EXTRAIT FOURNI:
« Le registre européen n’est qu’un gadget, il faut créer un ordre des lobbyistes européen »

, par Charlotte Lerat

« Le registre européen n'est qu'un gadget, il faut créer un ordre des lobbyistes européen »

Interview de Daniel Guéguen, fondateur de la première école européenne de lobbying en 1992, ancien Secrétaire général de COPA-COGECA (Syndicat des agriculteurs européens), fondateur et co-Président de CLAN Public Affairs, et auteur d’un guide pratique du lobbying européen. Fédéraliste et lobbyiste depuis trente-cinq ans, il livre au Taurillon son point de vue très personnel sur la réglementation du lobbying européen, et nous explique pourquoi il plaide en faveur d’un registre commun et obligatoire des représentants d’intérêts à Bruxelles.

Le Taurillon : Pourquoi avoir attendu si longtemps pour inscrire CLAN Public Affairs au registre des représentants d’intérêts de la Commission européenne, alors même qu’il était enregistré dans la liste des groupes d’intérêts accrédités au Parlement européen ?

Daniel Guéguen : J’ai fait beaucoup de résistance. Nous nous sommes inscrits pour une simple raison : nous avons subi une pression fantastique de la part des fonctionnaires européens pour que nous le fassions. Dès l’instant où vous sentez que vous avez des difficultés à obtenir les informations dont vous avez besoin, ou que vous peinez à être reçu par un fonctionnaire au motif que vous n’êtes pas inscrit sur ce registre, cela vous pousse à le faire. Par contre, nous nous sommes inscrits dans les strictes limites de la déclaration. C’est-à-dire que nous avons exclusivement déclaré les actions de lobbying au sens strict du mot tel que défini dans le registre, à savoir les actions directes auprès du législateur, soit environ 5% de notre chiffre d’affaires.

Le Taurillon : Vous ne semblez pas convaincu par la régulation du lobbying européen telle qu’elle existe aujourd’hui. Pourquoi le registre de la Commission européenne n’est-il pas satisfaisant ?

Daniel Guéguen : J’ai un point de vue assez personnel sur la question. Je ne suis pas d’accord sur la façon dont ce dossier a été conçu. Je pense que le registre est extrêmement insatisfaisant. Il l’est parce qu’il induit des ambiguïtés graves. On observe que de manière générale les entreprises ont tendance à réduire les budgets de lobbying. On note en effet que les grosses multinationales déclarent entre 200 000€ et 400 000€ et ont donc une vision très restrictive de leur budget lobbying. Au contraire, les consultants ont une vision très généreuse de leurs dossiers de lobbying et déclarent des sommes bien au-delà de ce qu’elles devraient être, pour montrer qu’ils sont puissants et influents.

Chez CLAN, nous avons suivi la démarche exactement inverse. Les associations professionnelles, quant à elles, sont très embarrassées. Il suffit de penser à l’incident du Conseil européen de l’Industrie chimique (CEFIC), exclu du registre pour n’avoir déclaré que 50 000€. En réalité, derrière le registre se cache toute une série de problèmes fiscaux. En droit belge la représentation collective d’intérêts n’est pas déductible de la TVA, ce qui pose des problèmes aux associations professionnelles établies sous forme d’ASBL. Elles se retrouvent à payer de fortes amendes. Le registre est donc un gadget qui ne va pas à l’essentiel et qui se concentre sur l’accessoire. Il esquive toute vision de long terme et laisse de côté des éléments essentiels tels que la dimension fiscale.

PROBLÈME À RÉSOUDRE: D'après l'extrait, pour quelle raison le Conseil européen de l'Industrie chimique a-t-il été exclu du registre ? Répondez en vous fondant uniquement sur l'extrait.

DONNÉES FOURNIES:
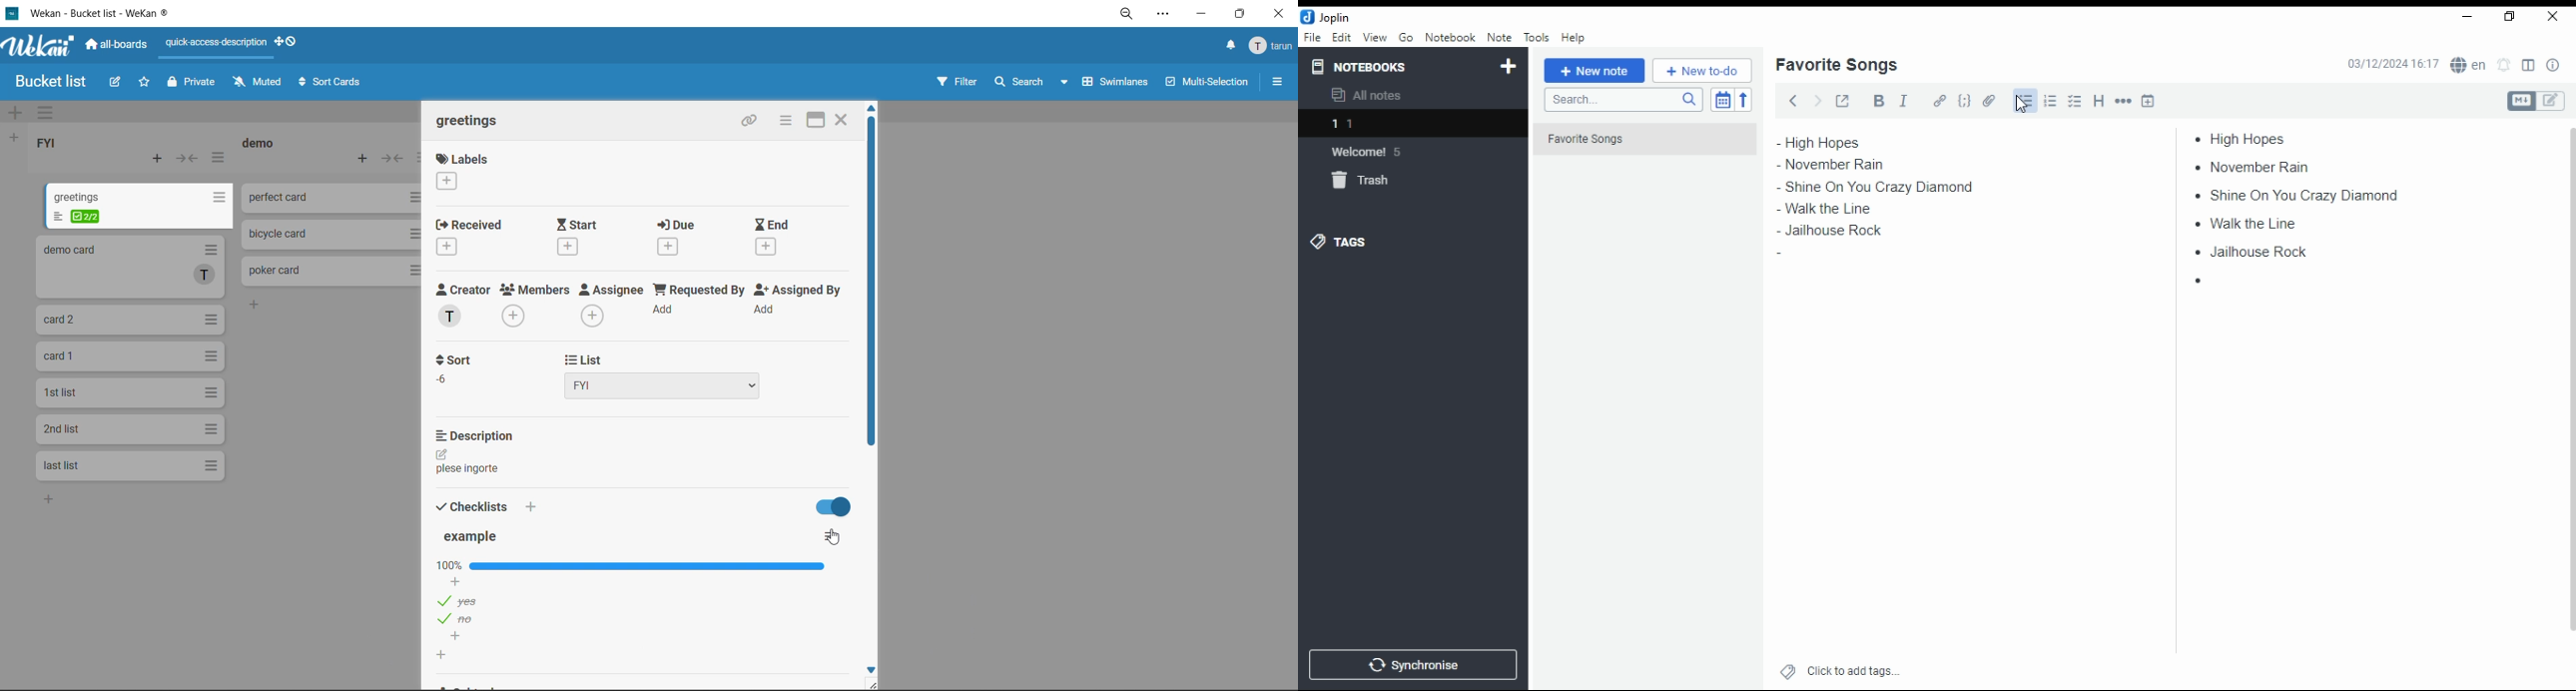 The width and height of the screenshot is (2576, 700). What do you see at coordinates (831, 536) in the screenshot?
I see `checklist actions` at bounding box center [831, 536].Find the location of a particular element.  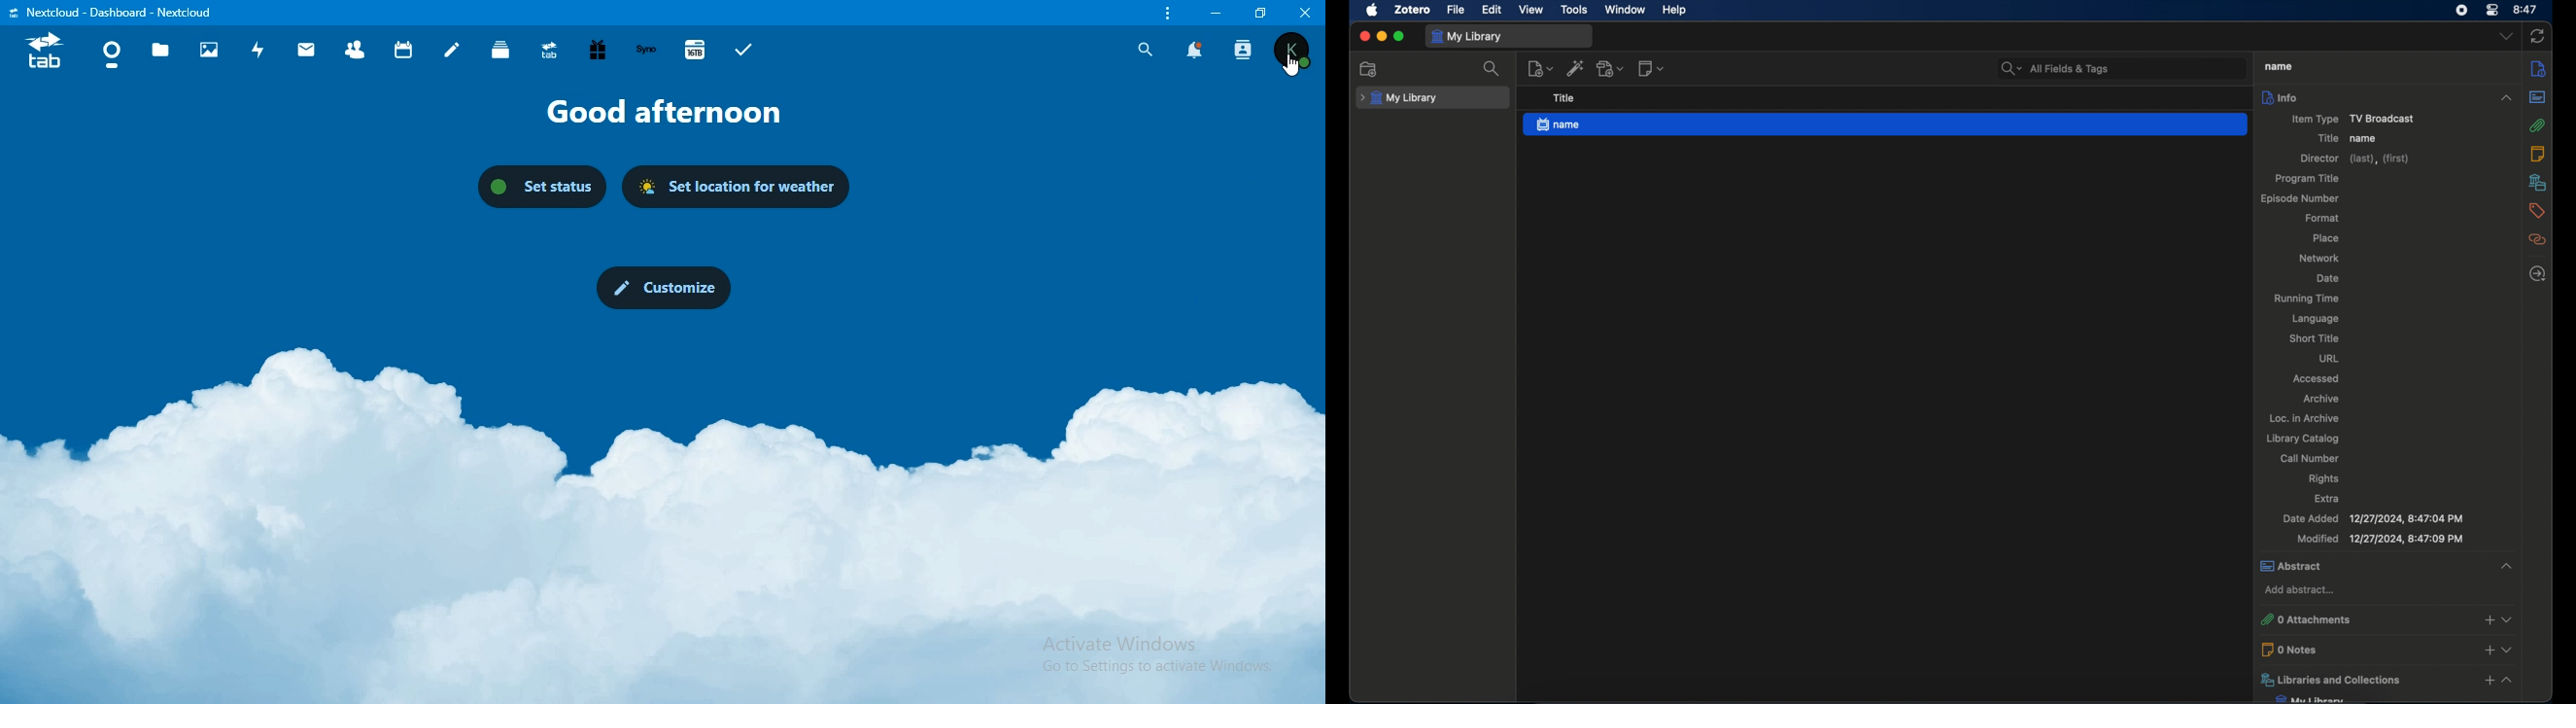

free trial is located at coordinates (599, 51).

---

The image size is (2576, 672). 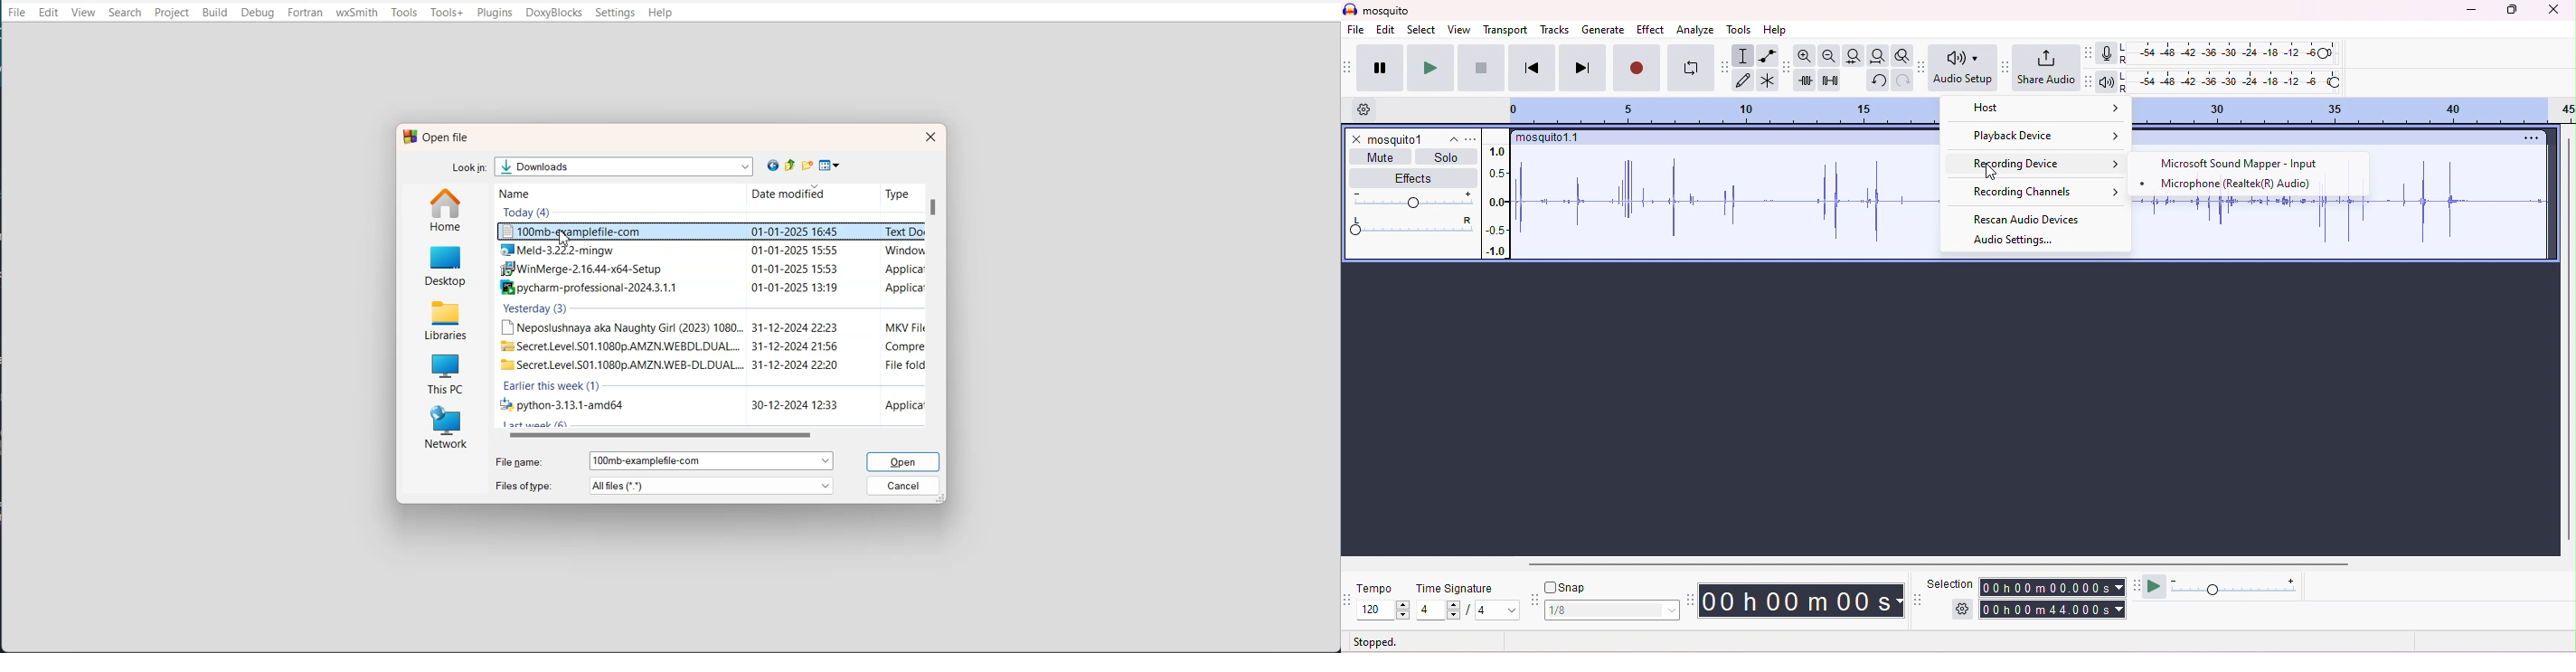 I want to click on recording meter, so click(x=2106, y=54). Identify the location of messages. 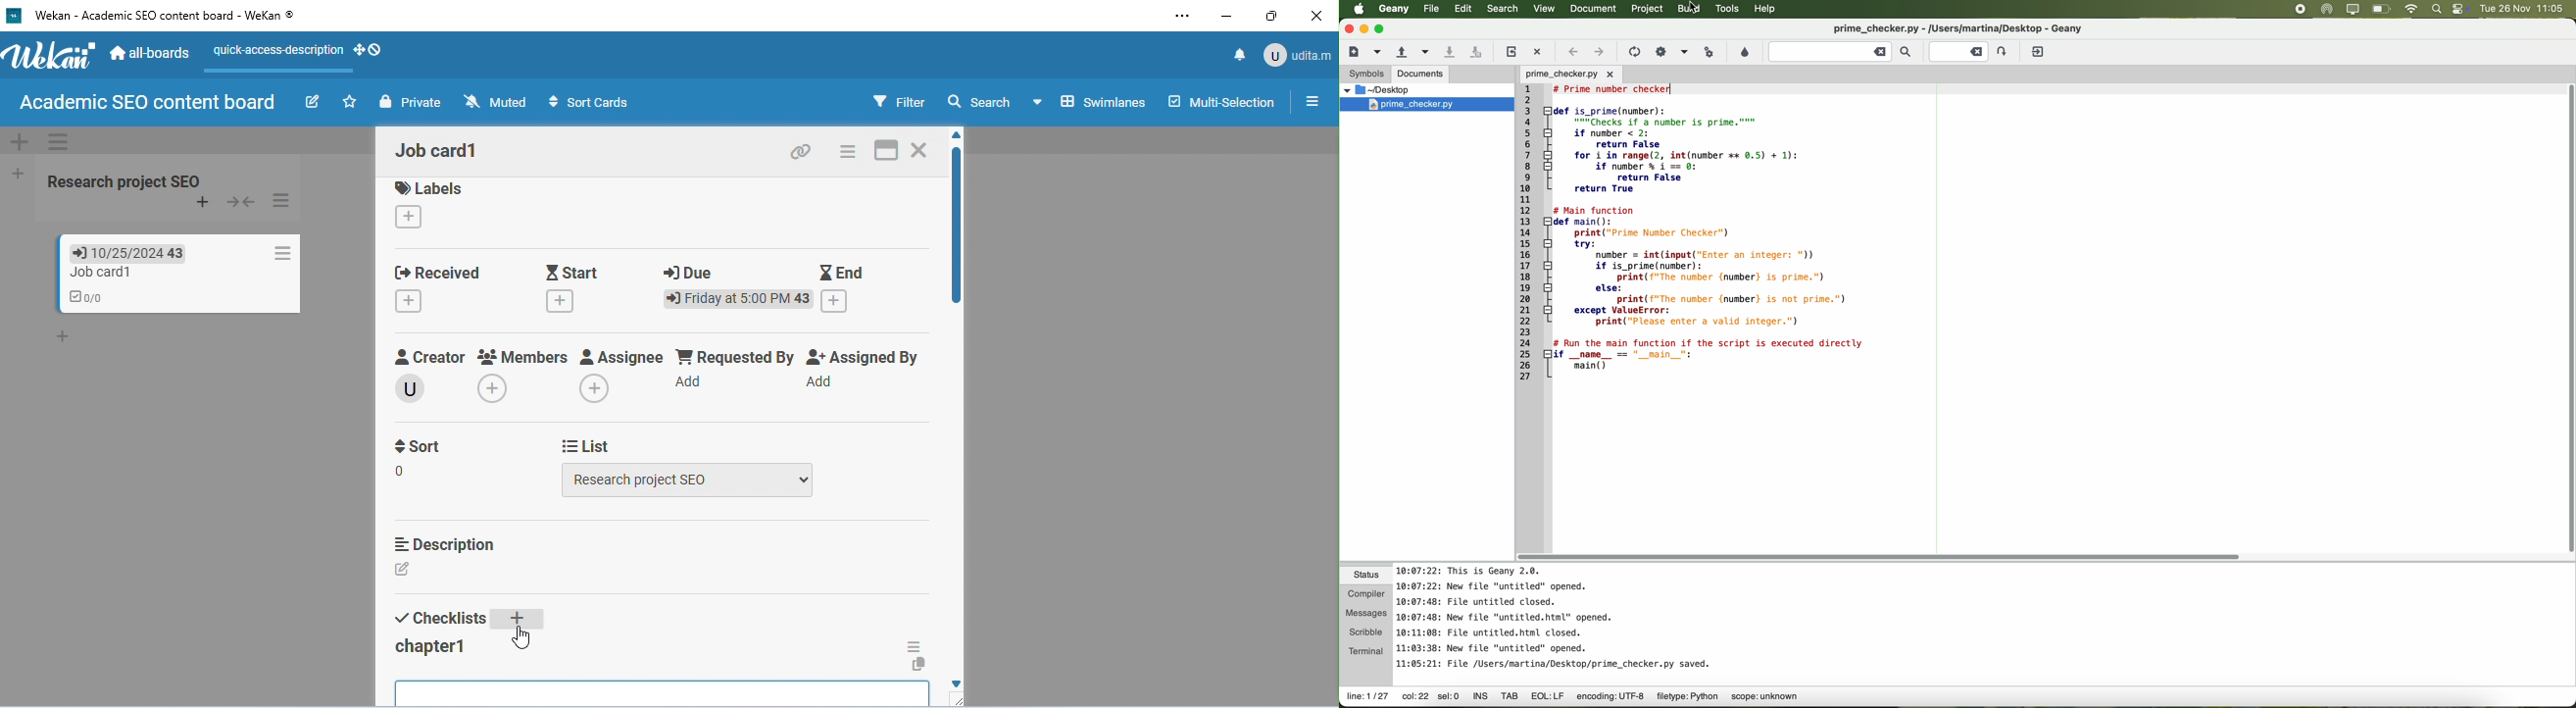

...

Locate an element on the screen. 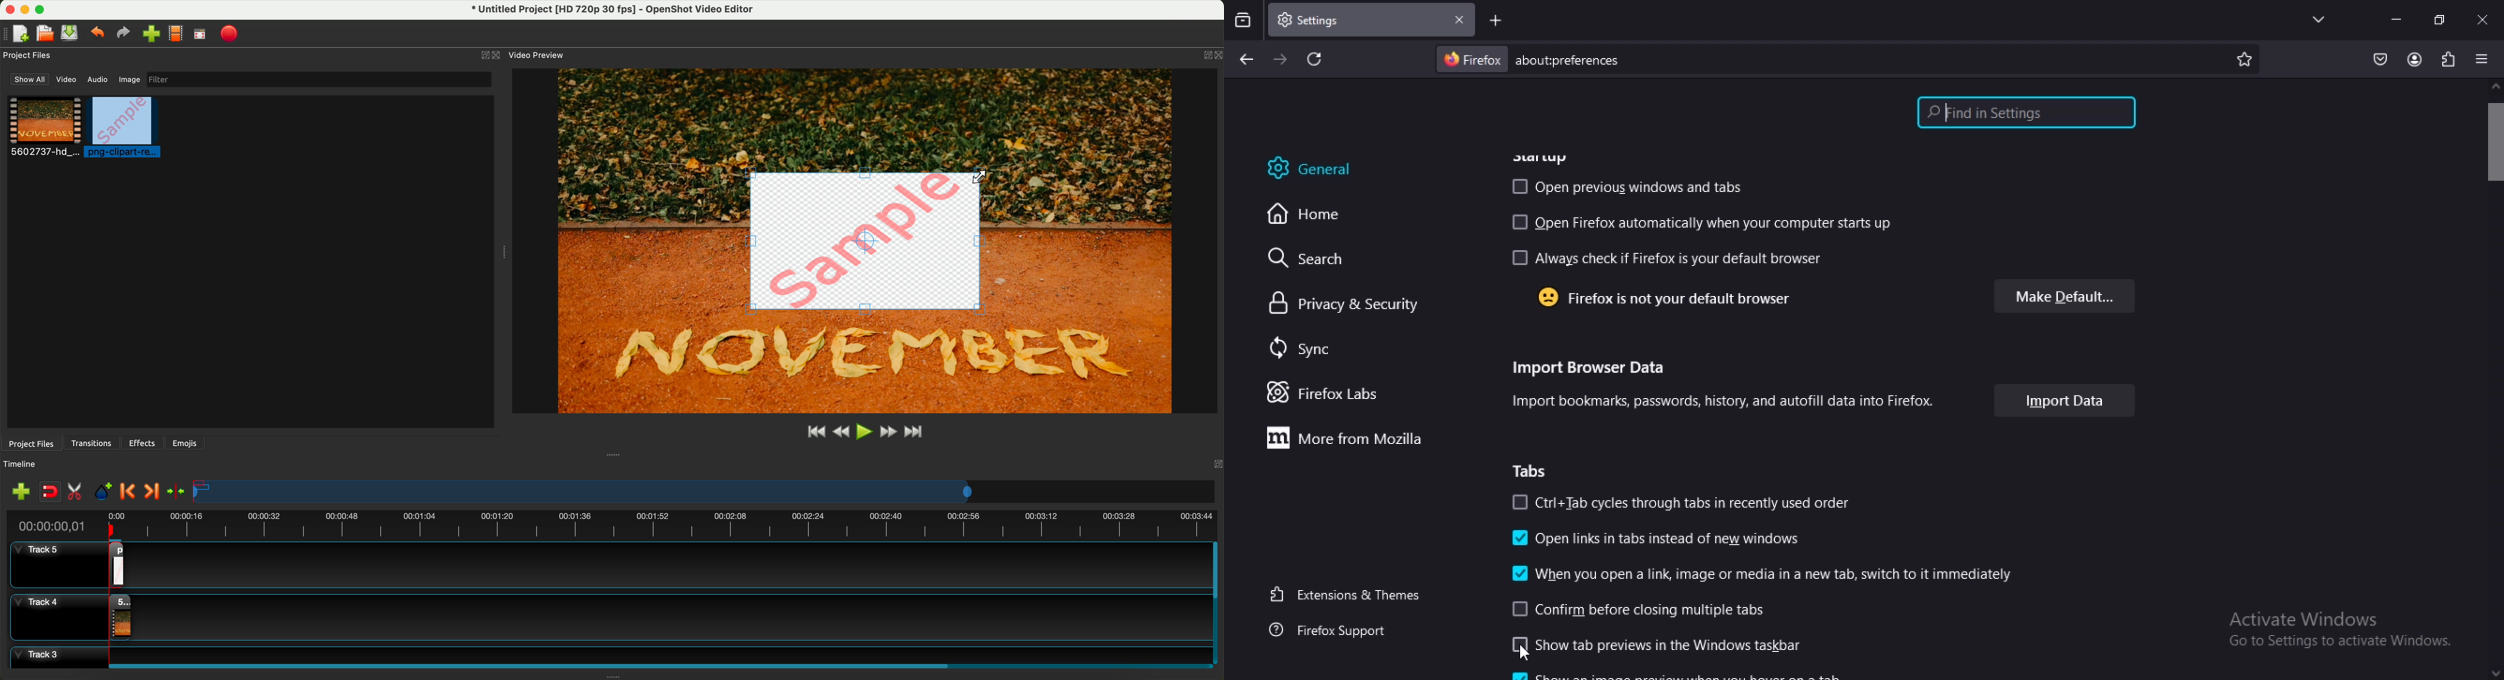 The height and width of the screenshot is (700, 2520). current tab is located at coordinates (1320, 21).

SOLUTION PROPOSÉE: Il n'avait déclaré que 50 000 €.